Lessons on Developing a Research Effort from the Ground Up

By
Jennifer Bradley
May 4, 2022
Lessons on Developing a Research Effort from the Ground Up

Build the Stations First: Lessons on Developing a Research Effort from the Ground Up

An interview summary featuring: Ned Dwyer, CEO and co-founder of Great Question, and UXR Leader Brad Orego.

What does it take to build an internal, cohesive and collaborative research team and use it to drive decisions in a powerful way? Brad Orego, head of research at Auth0, sat down with Great Question CEO Ned Dwyer recently to discuss. 

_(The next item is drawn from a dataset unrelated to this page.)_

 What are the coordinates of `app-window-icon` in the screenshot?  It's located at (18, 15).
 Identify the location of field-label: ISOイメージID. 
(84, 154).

Orego was the first research hire at Auth0 and has coordinated its internal research efforts since 2019, building stronger communications within the Auth0 organization, while helping choose the best research tools and drive research strategy. 

Auth0 provides a comprehensive software solution which makes online login authorization and authentication easier. It is now being used in more than 70 countries worldwide and with more than 42 million logins daily, Auth0 is a leader in its industry and to stay ahead of the curve, developing its own research through the Great Question platform. 

Great Question allows Auth0 to build relationships with its customers as well as a “more robust recruiting process and pipeline so that when people want to do research (internally), they are off to the races,” explains Orego. 

But to do this, he had to build a research program from the ground up, and as the analogy goes, made the wise decision to lay the rails before the train came barreling through. 

A Customer-Centric Team 

Orego tells Dwyer his first task at Auth0 was to build this super-star research team, with an research operations-first approach. He also knows that walking into a situation with an aligned leadership was a game-changer right from the start.

Another point of reflection was that while he could have simply hired researchers, the actual coverage for research and all the back-end work that goes into it still wouldn’t be there. In order to see the results he desired for Auth0’s growth, it needed to be an all-in, all-inclusive customer-centric team effort.

The lesson in all of this, however, was to make sure everyone involved understood his approach and why he wanted to shake the status quo up a bit. Interestingly, the templates for future projects were developed around the work as it progressed, and are useful in many ways today. 

Orego calls this unique (and successful) team the “Customer Intelligence Alliance” – a combination of research, pricing, data science, product marketing, and competitive intelligence masterminds. Their goal: to generate influential insights and do a better job of working together. 

They regularly and collectively review all levels of Auth0 customers from high-level enterprise names to pay-as-you-go clients. The cohesive approach allows them to understand what the trends are in a clearer way, and from all angles. 

Orego notes excitedly: “The collaboration between product marketing, customer, UX, research and data science is really cool. I don’t think we’d be having these conversations if I hadn’t gotten all these folks together.”

The larger benefit he says is the increased throughput of research. “Before I joined, we would get about one study per quarter,” Orego says. “Now we get one per TEAM per quarter, a 10x increase, which is absolutely insane!” 

On the Same Track 

An operations-first process requires the builder to finalize the train stations first (checkpoints within the process) and then the rails to get you there. Orego warns: “You can either build the train stations and rails first, or simply let the train come plowing through and it’s going to derail, and be a disaster.” 

Orego has seen the latter play out in real life and now teaches that setting expectations up front is simply a better way. Once the stations and rails are a solid foundation, any train can fly through and be more productive and efficient, he explains. 

To keep team members on the same track, a monthly research “deep dive” has really worked well. The team picks a specific method and commits to less than two hours of discussion around the topic, discussing what it is, how to use it, where it comes from, and give a few examples. 

One month they discussed survey design and another, product analytics. Anyone at the company can suggest an idea and each session is recorded so that when a new team member joins, a valuable library of content is ready to be consumed. 

Sustainable Success

When it comes to sustaining momentum and conservation, Orego says reviewing notes and making sure people are confident in their findings is key. He believes in letting them offer ideas and solutions, but also providing tools and templates to make their lives easier. 

“Do you need help” he says is the biggest question to ask anyone involved in research. “Let us know because that’s what we’re here for.” 

He says using those process “checkpoints” and also establishing trust as the teams mature has moved the entire research process forward at an amazing pace, but also further than he imagined. 

The Great Question mission to democratize research has been a pillar for Orego’s work at Auth0 and in other professional circles. The questions will be never-ending, and the opportunities as well. “Start doing it now,” Orego suggests. “And when opportunities pop up, you’re going to be at the top of the stack.”